■ What is needed
Go through the lines below and transcribe each one exactly.

Start of Block

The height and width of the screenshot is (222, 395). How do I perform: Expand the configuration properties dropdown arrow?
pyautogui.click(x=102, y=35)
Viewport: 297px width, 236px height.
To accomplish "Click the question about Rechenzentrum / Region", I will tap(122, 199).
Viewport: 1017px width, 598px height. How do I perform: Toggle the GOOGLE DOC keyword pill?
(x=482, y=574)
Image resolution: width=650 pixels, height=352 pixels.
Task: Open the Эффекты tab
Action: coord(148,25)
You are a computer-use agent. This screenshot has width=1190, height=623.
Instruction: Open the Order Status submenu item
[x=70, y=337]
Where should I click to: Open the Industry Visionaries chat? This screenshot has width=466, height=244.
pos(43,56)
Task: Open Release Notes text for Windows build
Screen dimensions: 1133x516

End of Block

■ Written reply
The height and width of the screenshot is (222, 395). How do I perform: Expand the configuration properties dropdown arrow?
pyautogui.click(x=102, y=35)
Viewport: 297px width, 236px height.
To accomplish "Click the question about Rechenzentrum / Region", I will tap(122, 199).
Viewport: 1017px width, 598px height. How do I perform: Toggle the GOOGLE DOC keyword pill?
(x=482, y=574)
Image resolution: width=650 pixels, height=352 pixels.
Task: Open the Эффекты tab
Action: coord(148,25)
You are a computer-use agent. This screenshot has width=1190, height=623.
Instruction: Open the Order Status submenu item
[x=70, y=337]
Where should I click to: Open the Industry Visionaries chat? This screenshot has width=466, height=244.
pos(43,56)
Task: Open Release Notes text for Windows build
Screen dimensions: 1133x516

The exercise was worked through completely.